● Цель задания
Процитируйте исходный текст целиком, слово в слово.

● Исходный текст
****************

Оставляя Днепр в спорном владении низовых казаков и татар, Польская Речь-Посполитая как-бы отреклась от русской территории, лежавшей за чертою украинских замков; а польские писатели XVI века прямо говорили, что запорожцы живут на татарских землях. Королю Сигизмунду-Августу и его сенаторам казалось возможным оставаться постоянно в мирных отношениях с турецким султаном, который обещал вешать на крюках татарских мурз, если они осмелятся вторгаться в польские владения, и, взамен того, требовал укрощения казацких разбоев. Платить крымскому хану дань и направлять его на московские земли находили они удобнейшим, нежели воевать с азиятцами. Татарские набеги небольшими ордами на пограничные воеводства считались неизбежным злом против которого принимались меры местными властями, как против разбоя. Так точно и турецкое правительство смотрело на казаков, нападавших от времени до времени на татар и турок. Между реками Днепром и Бугом турецкие чабаны пасли овец на польской земле, и уполномоченные с той и другой стороны делились общею с них десятиною.

****************

● Имеющиеся данные
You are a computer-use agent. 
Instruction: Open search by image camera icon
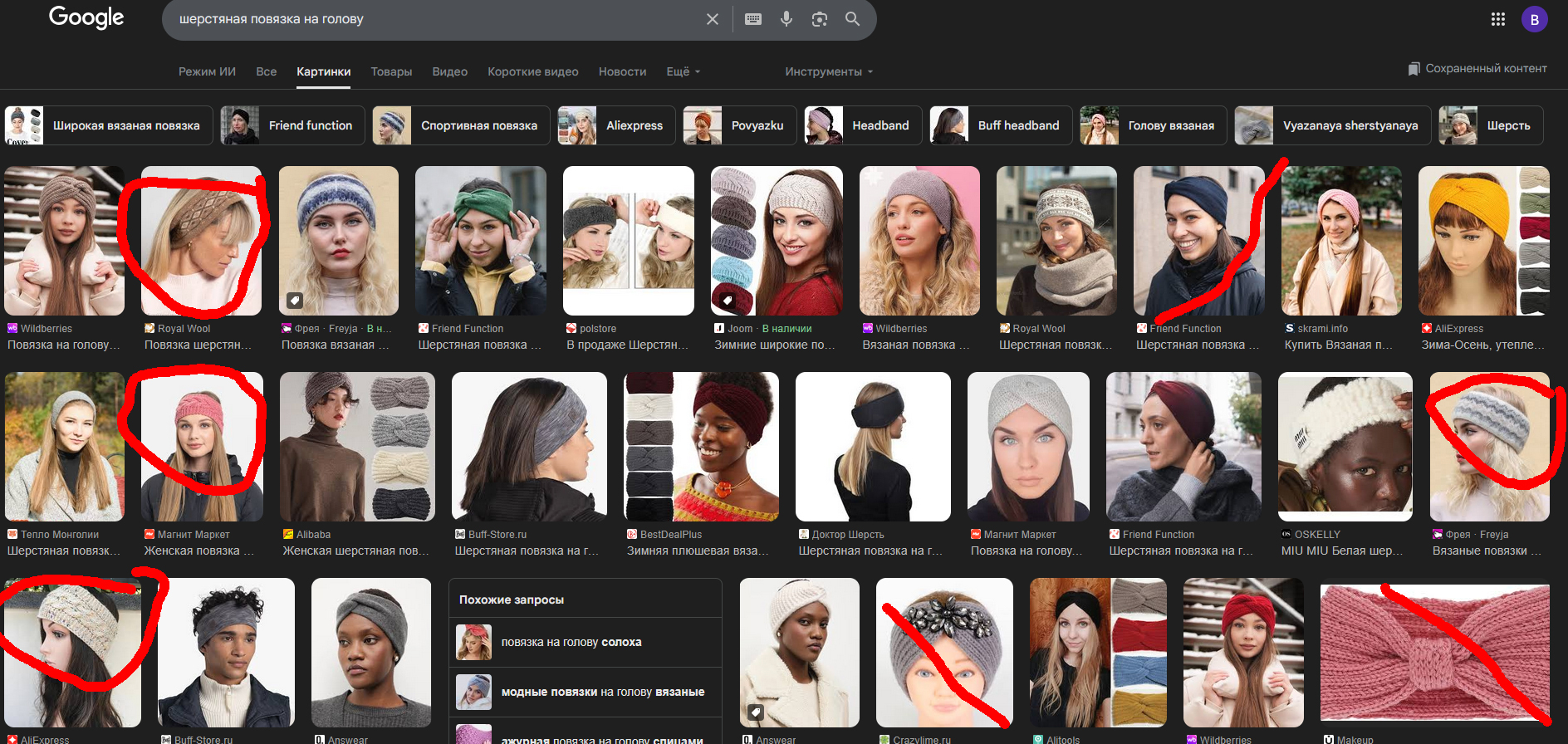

****************

● Результат задания
Оставляя Днепр в спорном владении низовых казаков и татар, Польская Речь-Посполитая как-бы отреклась от русской территории, лежавшей за чертою украинских замков; а польские писатели XVI века прямо говорили, что запорожцы живут на татарских землях. Королю Сигизмунду-Августу и его сенаторам казалось возможным оставаться постоянно в мирных отношениях с турецким султаном, который обещал вешать на крюках татарских мурз, если они осмелятся вторгаться в польские владения, и, взамен того, требовал укрощения казацких разбоев. Платить крымскому хану дань и направлять его на московские земли находили они удобнейшим, нежели воевать с азиятцами. Татарские набеги небольшими ордами на пограничные воеводства считались неизбежным злом против которого принимались меры местными властями, как против разбоя. Так точно и турецкое правительство смотрело на казаков, нападавших от времени до времени на татар и турок. Между реками Днепром и Бугом турецкие чабаны пасли овец на польской земле, и уполномоченные с той и другой стороны делились общею с них десятиною.